A literature review of head and neck cancer patients information needs, experiences and views regarding decision-making

This study reviews the body of existing research undertaken to explore head and neck cancer patients experiences of treatment for surgery, their information needs and their views regarding decision-making. Patients who suffer head and neck cancers and undergo surgery often report considerable psychological distress and impaired social functioning. To optimize survival, the decision about what treatment option to follow is often made quickly, with little support in terms of counsel or the provision of information. It is suggested that there is inadequate previous work exploring the content and delivery of information required by patients, their experiences and their views regarding decision-making to guide appropriate clinical interventions.
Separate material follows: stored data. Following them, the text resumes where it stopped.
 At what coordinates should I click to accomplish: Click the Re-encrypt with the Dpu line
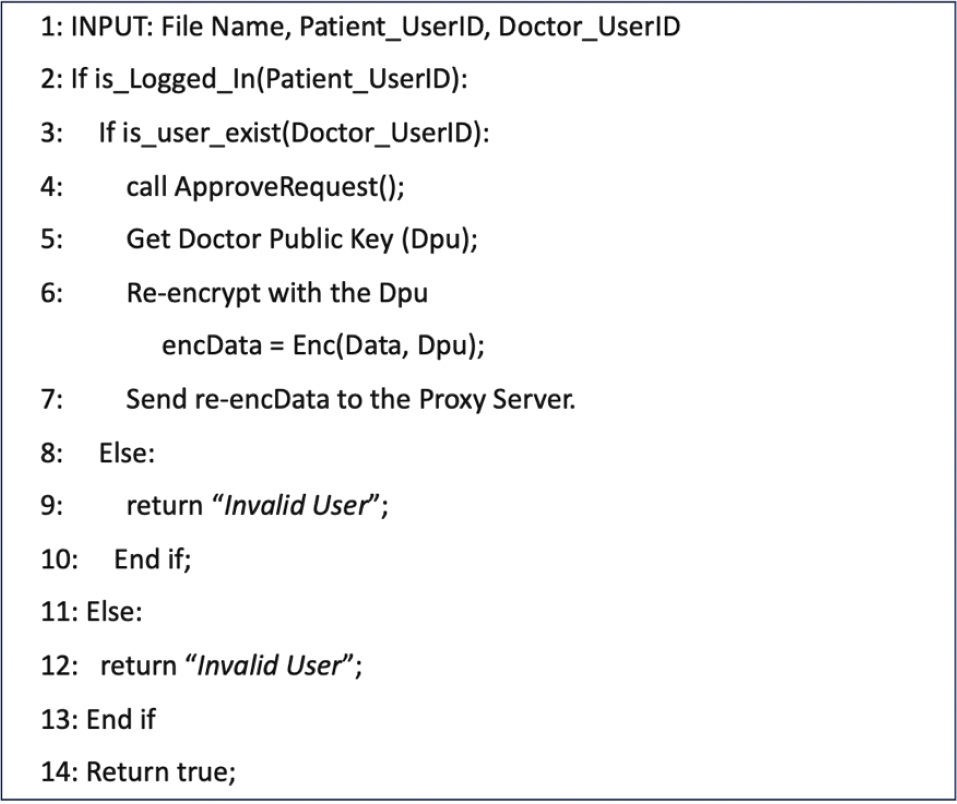pyautogui.click(x=277, y=294)
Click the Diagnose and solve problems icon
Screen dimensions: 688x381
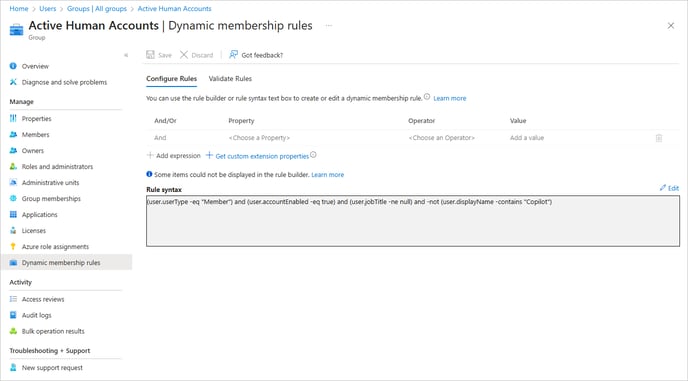click(13, 82)
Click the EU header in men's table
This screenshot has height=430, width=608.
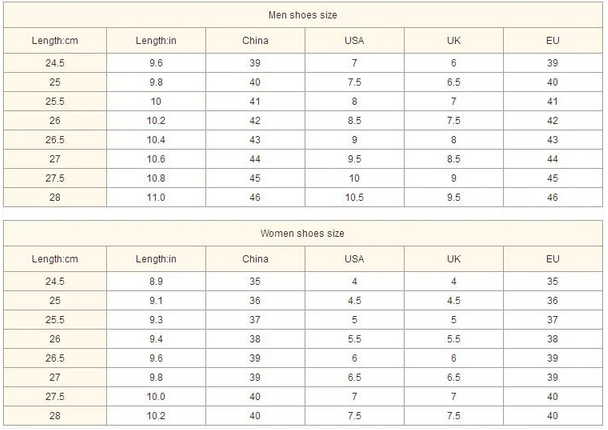point(553,41)
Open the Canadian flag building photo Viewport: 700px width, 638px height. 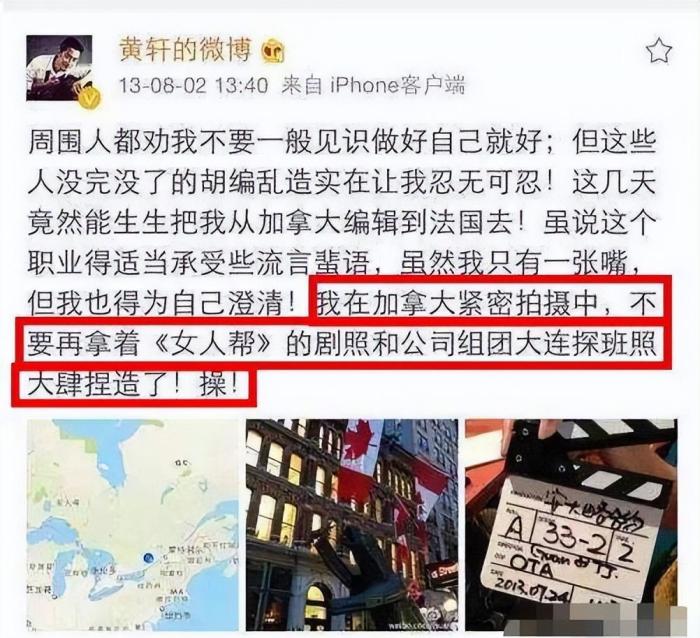click(x=352, y=525)
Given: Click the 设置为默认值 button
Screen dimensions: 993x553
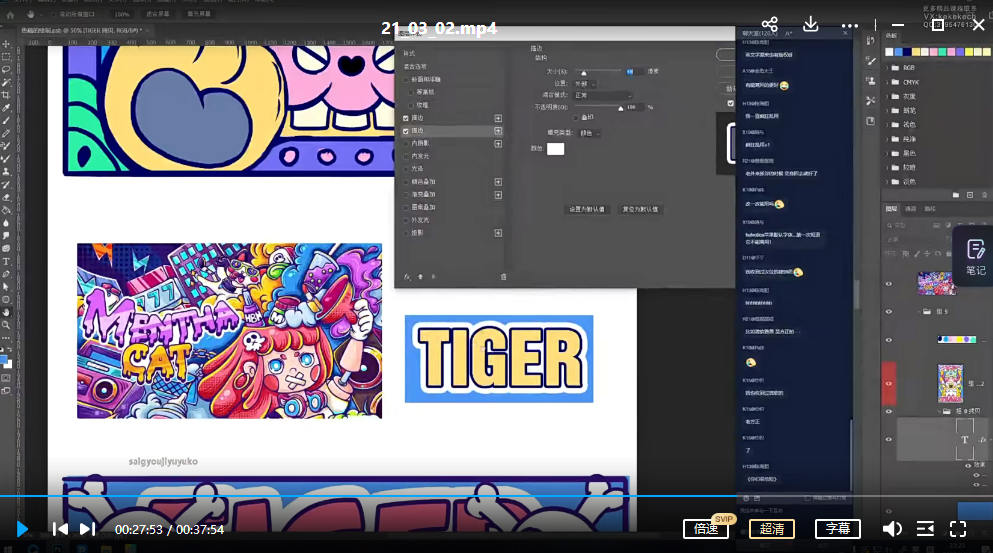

By assimilating and critiquing existing work in this review an appropriate focus for further research is likely to be determined. An electronic search of relevant databases was undertaken including Cinahl, Medline, Psychinfo, Assia, the Cochrane Library and British Nursing Index. In addition, a grey literature search was also undertaken by hand. The search strategy was developed using recommendations from the Centre for Reviews and Dissemination ‘Guidance for Those Carrying Out or Commissioning Reviews’ (CRD Report Number 4, 2001). There is significant psychosocial and other functional disturbance amongst survivors of head and neck cancer surgery. Improved information giving may play a part in determining these outcomes.